There are major airlines that fly into Windhoek and Swakopmund. Other destinations are reachable by car or charter flight.
Namibians drive on the left and all signposts are in English. Seat belts must be worn at all times and talking in a mobile phone while driving is prohibited. The general speed limit is 120km/h on tarred roads outside of towns and 100km/h on gravel roads. In built up areas, the speed limit is 60km/h.
Traditional Namibian cuisine is rarely served and so the food at restaurants tends to be European in style and is, generally, of a very high standard.
Namibia is very meat-orientated, and many menu options will feature steaks from various animals. However, there is usually a vegetarian and seafood section offered by most camps and restaurants.
In the supermarkets you'll find pre-wrapped fresh fruit and vegetables (though the more remote the areas you visit, the smaller your choice), and plenty of canned foods, pasta, rice, bread, etc. Most of this is imported from South Africa.
The water in Namibia's main towns is generally safe to drink, though it may taste a little metallic if it has been piped for miles. Natural sources should usually be purified, though water from underground springs and dry riverbeds seldom causes any problems. However, filtered and bottled water are readily available in most towns and all camps, lodges and hotels.

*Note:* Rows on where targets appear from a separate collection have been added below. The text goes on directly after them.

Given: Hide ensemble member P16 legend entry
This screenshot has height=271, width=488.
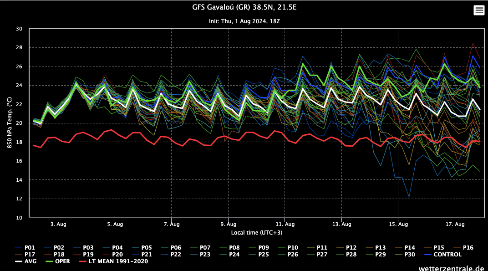Looking at the screenshot, I should click(468, 247).
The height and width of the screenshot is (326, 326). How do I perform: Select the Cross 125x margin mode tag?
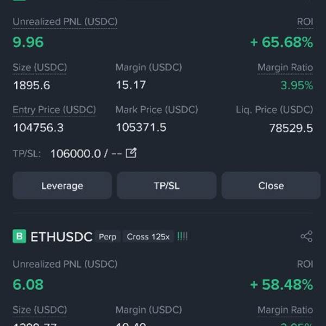148,236
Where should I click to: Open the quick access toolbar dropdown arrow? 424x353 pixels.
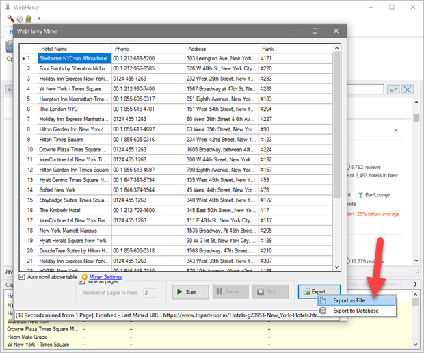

Partially covered by the Namib Desert, one of the world's driest deserts, Namibia's climate is generally very dry and pleasant – it's fine to visit all year round. Namibia only receives a fraction of the rain experienced by countries further east. Between about December to March some days will be humid and rain may follow, often in localised, afternoon thunderstorms. These are more common in the centre and east of the country, and more unusual in the desert.
April and especially May are often lovely months in Namibia. Increasingly dry, with a real freshness in the air, and much greenery in the landscape; at this time the air is clear and largely free from dust.
From June to August Namibia cools down and dries out more; nights can become cold, dropping below freezing in some desert areas.
As the landscape dries so the game in the north of the country gravitates more to waterholes, and is more easily seen by visitors. By September and October it warms up again; game-viewing in most areas is at its best, although there's often a lot of dust around and the vegetation has lost its vibrancy.
November is a highly variable month. Sometimes the hot, dry weather will continue, at other times the sky will fill with clouds and threaten to rain – but if you're lucky enough to witness the first rains of the season, you'll never forget the drama.
Namibians have a somewhat relaxes attitude to dress codes. A jacket and tie is very unusual. In fact, long trousers and a shirt with buttons are often quite adequate for a formal occasion or work wear. A pair of sensible shoes, jeans and a t-shirt is recommended.
During the day it is generally hot, so pack light weight loose fitting clothes in natural fabrics, such linen or cotton, that will keep you cool and are easy to wash and dry.
Avoid blue clothing - the tsetse flies are drawn to the colour blue, and their bite can give you African Sleeping Sickness.
Long sleeved shirts and long trousers will protect your against mosquitoes at night.
Current is 220/240 volts at 50 cycles per second. A three-point round-pin adapter plug should be brought for your electrical appliances. Such adapters are also available at major airports.